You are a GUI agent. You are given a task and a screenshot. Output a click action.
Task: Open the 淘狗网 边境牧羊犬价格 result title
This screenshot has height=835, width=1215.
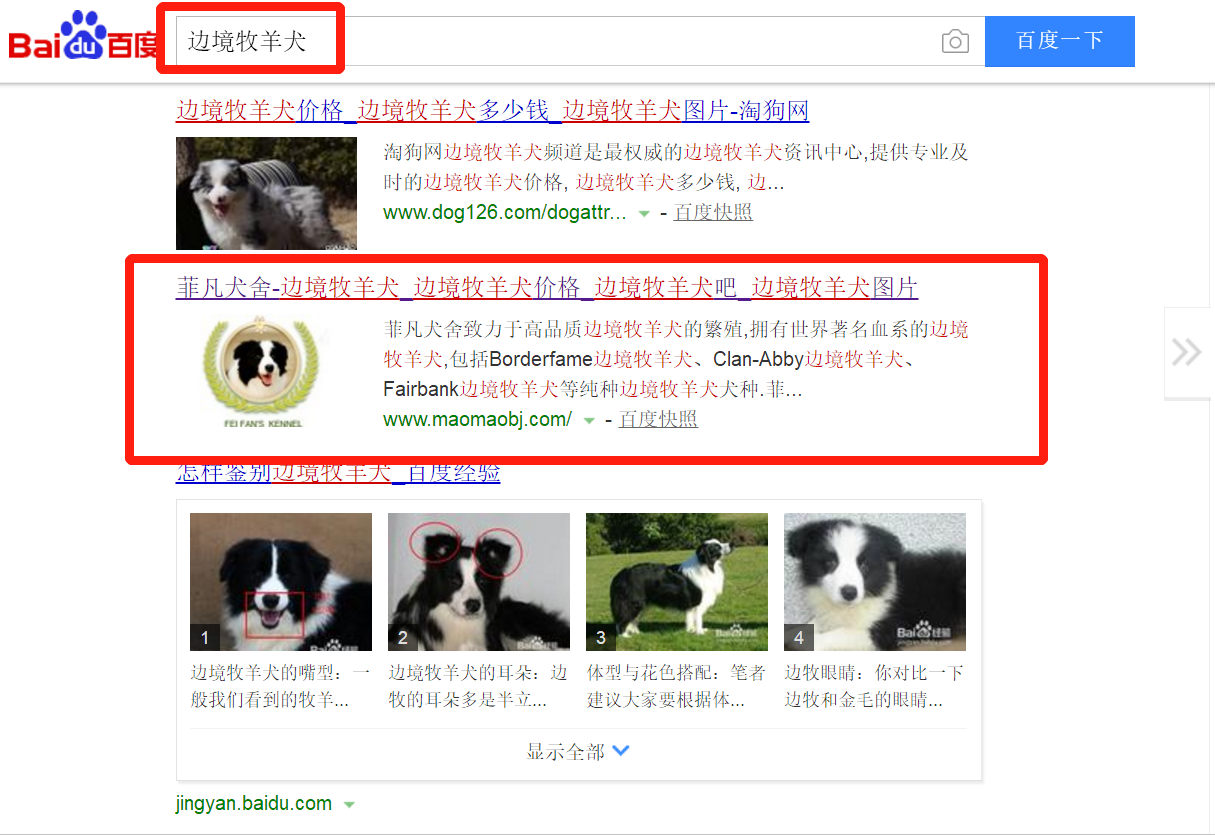(492, 110)
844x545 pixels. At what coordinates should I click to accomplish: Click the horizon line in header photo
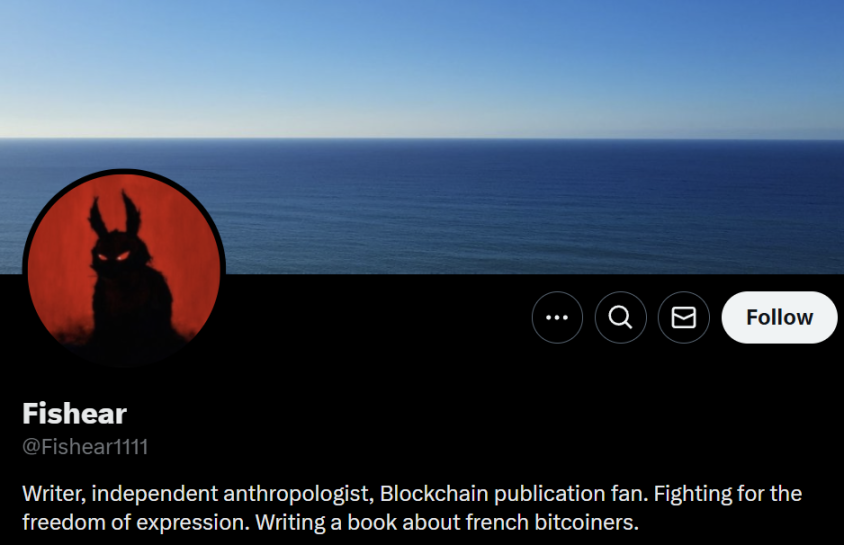[422, 139]
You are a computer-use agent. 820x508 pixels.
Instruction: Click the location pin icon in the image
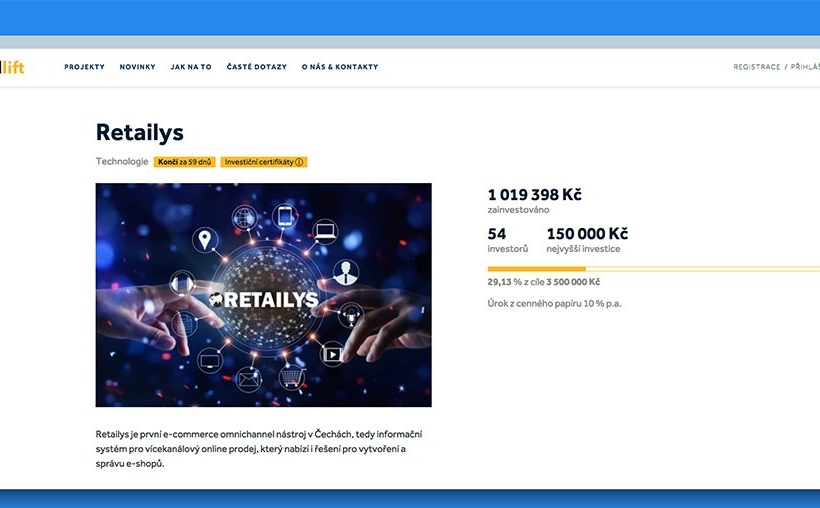[204, 240]
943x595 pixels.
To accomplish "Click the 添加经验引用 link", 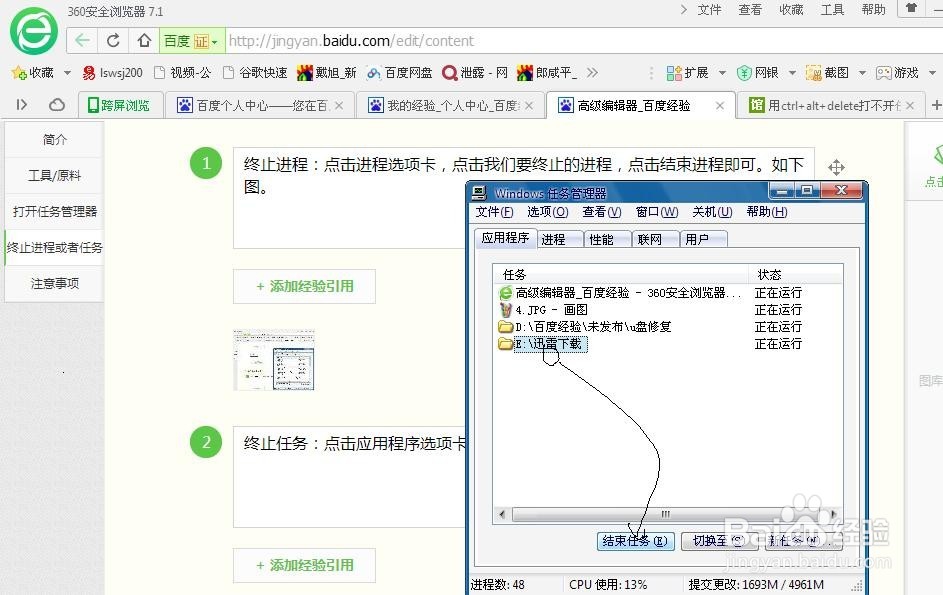I will coord(304,286).
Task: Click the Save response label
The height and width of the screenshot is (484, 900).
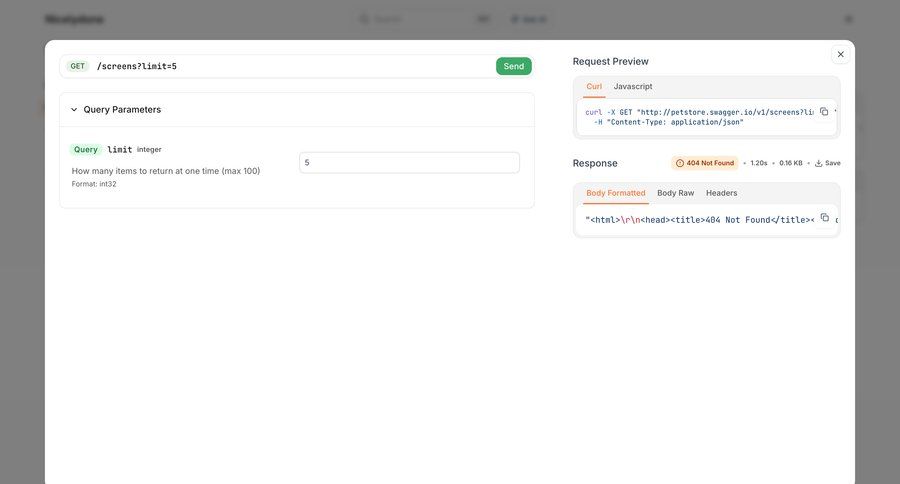Action: (x=833, y=163)
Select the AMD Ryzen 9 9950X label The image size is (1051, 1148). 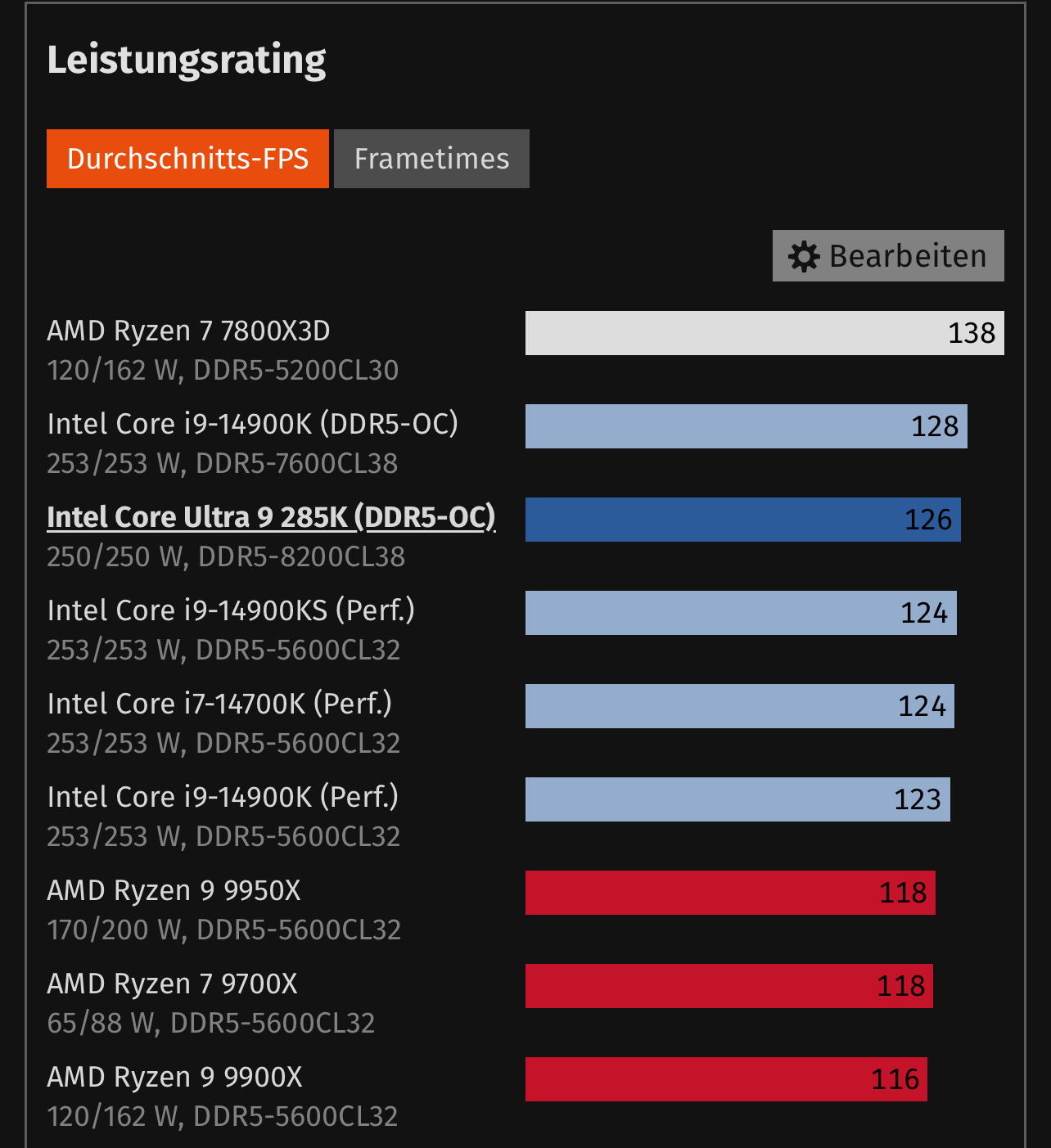174,891

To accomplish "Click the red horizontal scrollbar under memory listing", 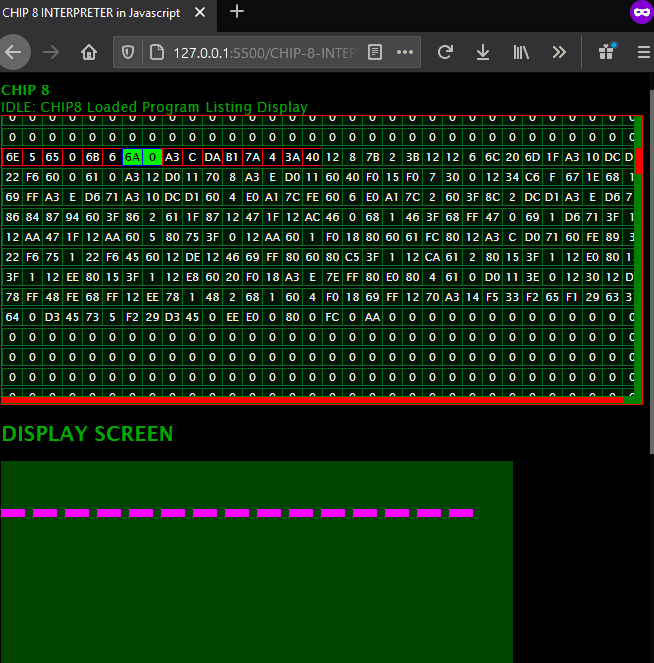I will (x=312, y=400).
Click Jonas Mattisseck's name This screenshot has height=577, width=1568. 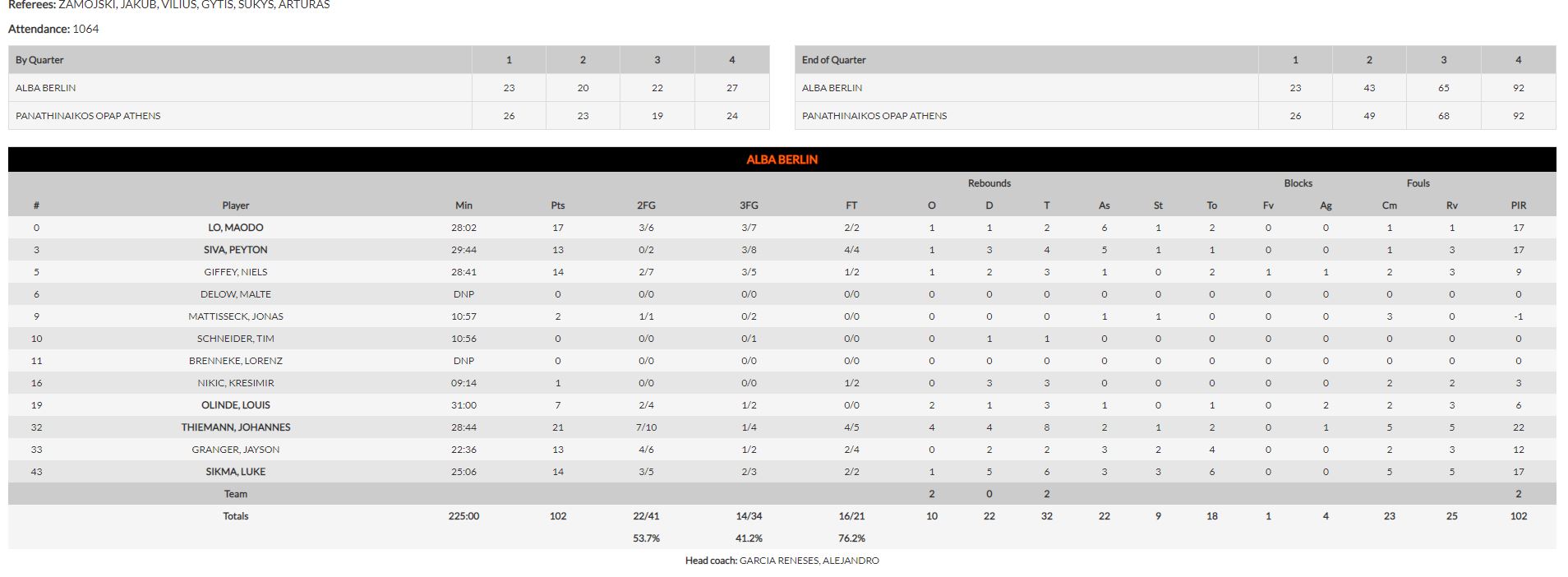(x=235, y=316)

* Task description *
Which lines above include the word "agent"? Show each one.

* Problem solution *
You are a GUI agent. You are given a task and a screenshot. Output a click action.
You are a computer-use agent. 820x508 pixels.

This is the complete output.